» What you will do
Find the number of lines containing the string "pixels" in the data. Answer with the number by itself.

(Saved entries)
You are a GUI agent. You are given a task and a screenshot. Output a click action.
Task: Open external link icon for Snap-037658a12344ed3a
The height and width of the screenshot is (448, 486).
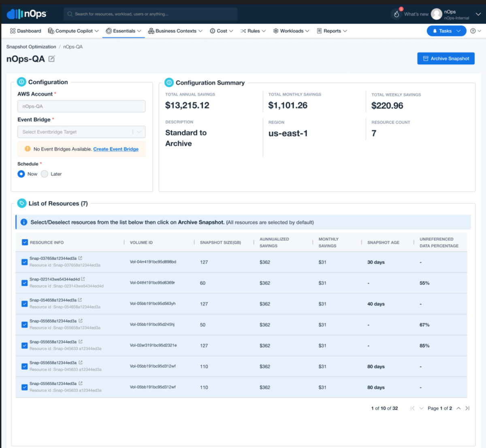coord(80,258)
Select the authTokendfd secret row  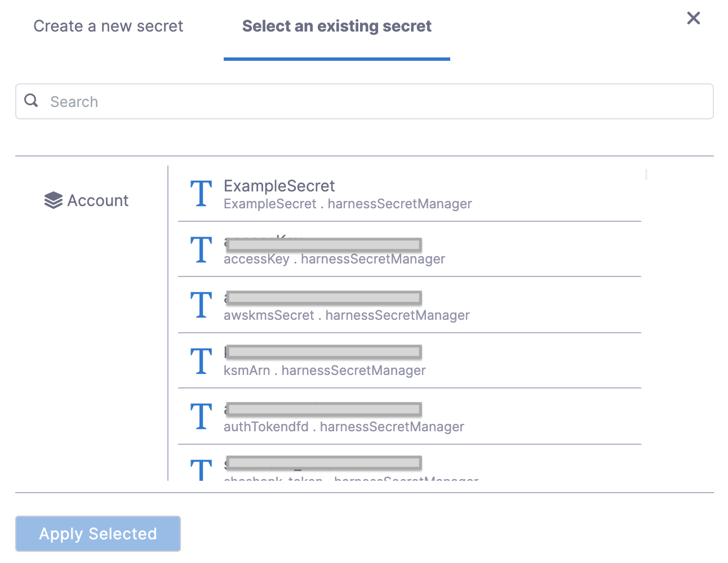click(409, 417)
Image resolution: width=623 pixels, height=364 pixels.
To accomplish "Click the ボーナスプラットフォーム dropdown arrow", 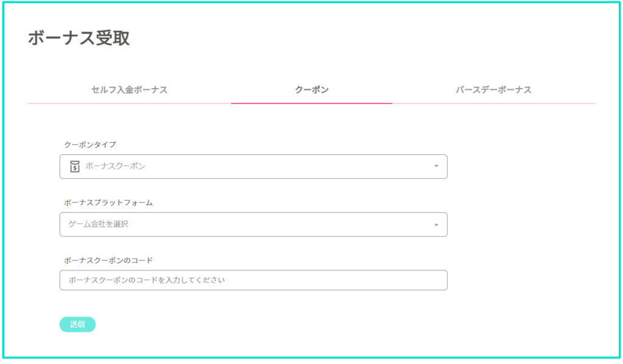I will pyautogui.click(x=436, y=225).
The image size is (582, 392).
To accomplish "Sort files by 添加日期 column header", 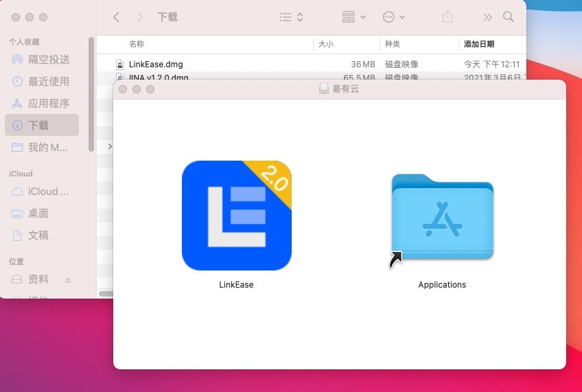I will pos(479,44).
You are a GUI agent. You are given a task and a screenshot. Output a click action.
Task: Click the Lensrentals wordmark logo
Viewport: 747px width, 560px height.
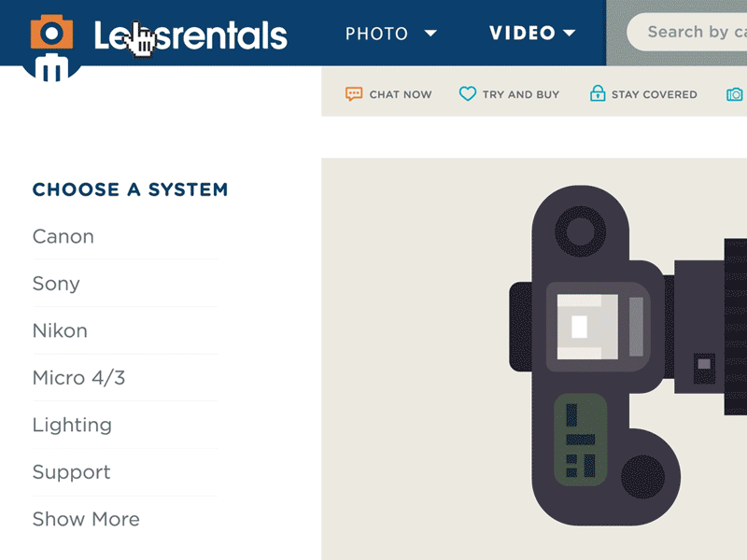[x=190, y=35]
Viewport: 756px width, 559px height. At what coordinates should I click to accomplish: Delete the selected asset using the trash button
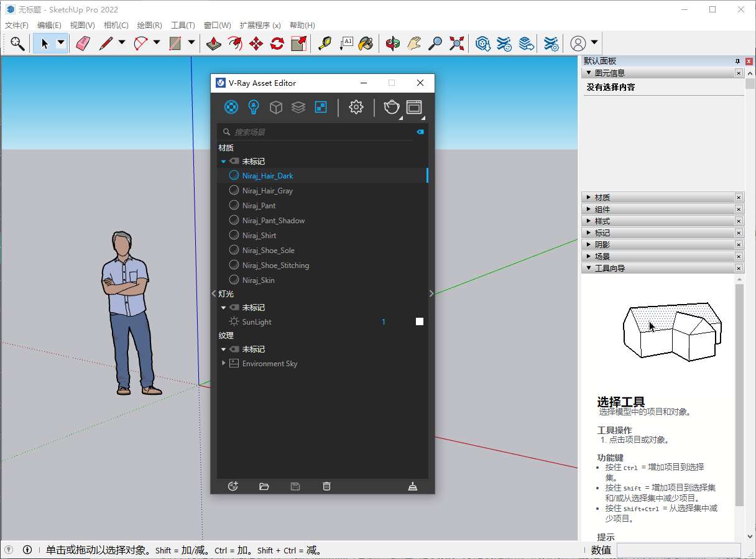(x=326, y=486)
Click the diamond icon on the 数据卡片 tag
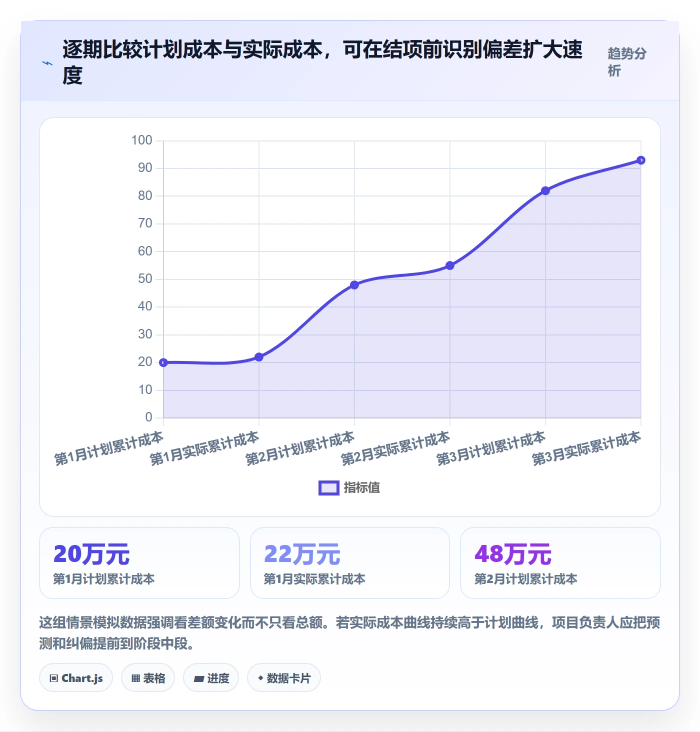The width and height of the screenshot is (700, 732). pos(261,678)
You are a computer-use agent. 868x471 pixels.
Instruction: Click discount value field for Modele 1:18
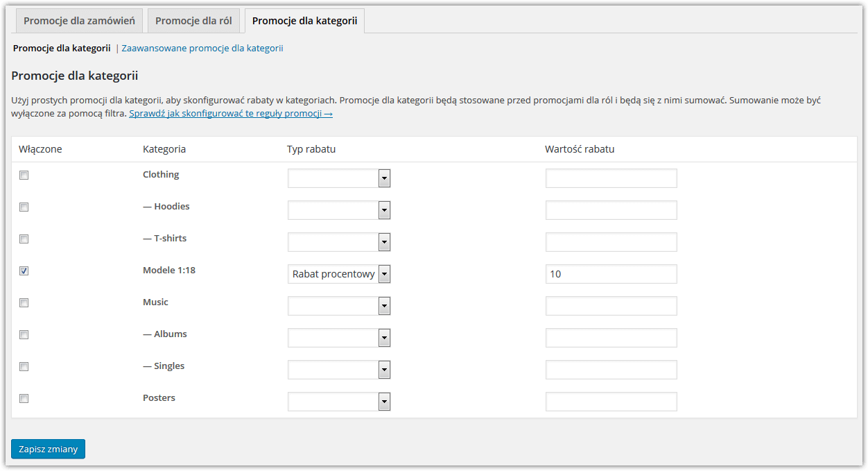coord(611,274)
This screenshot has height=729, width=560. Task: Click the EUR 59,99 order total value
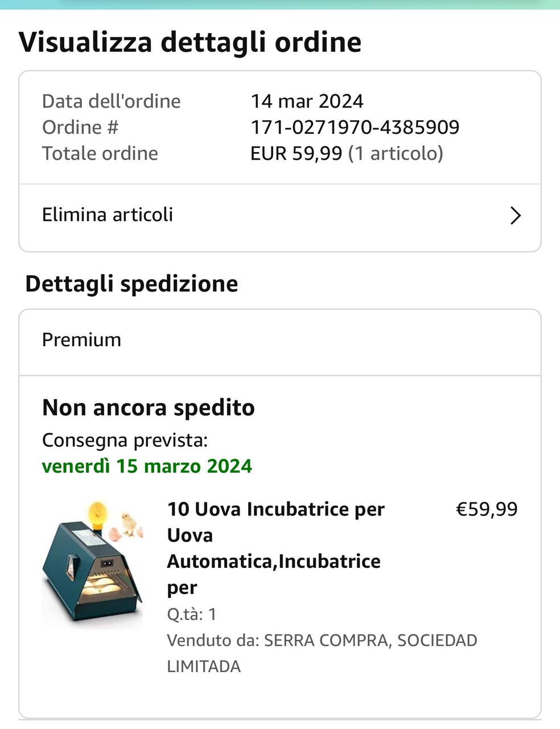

» Answer box
2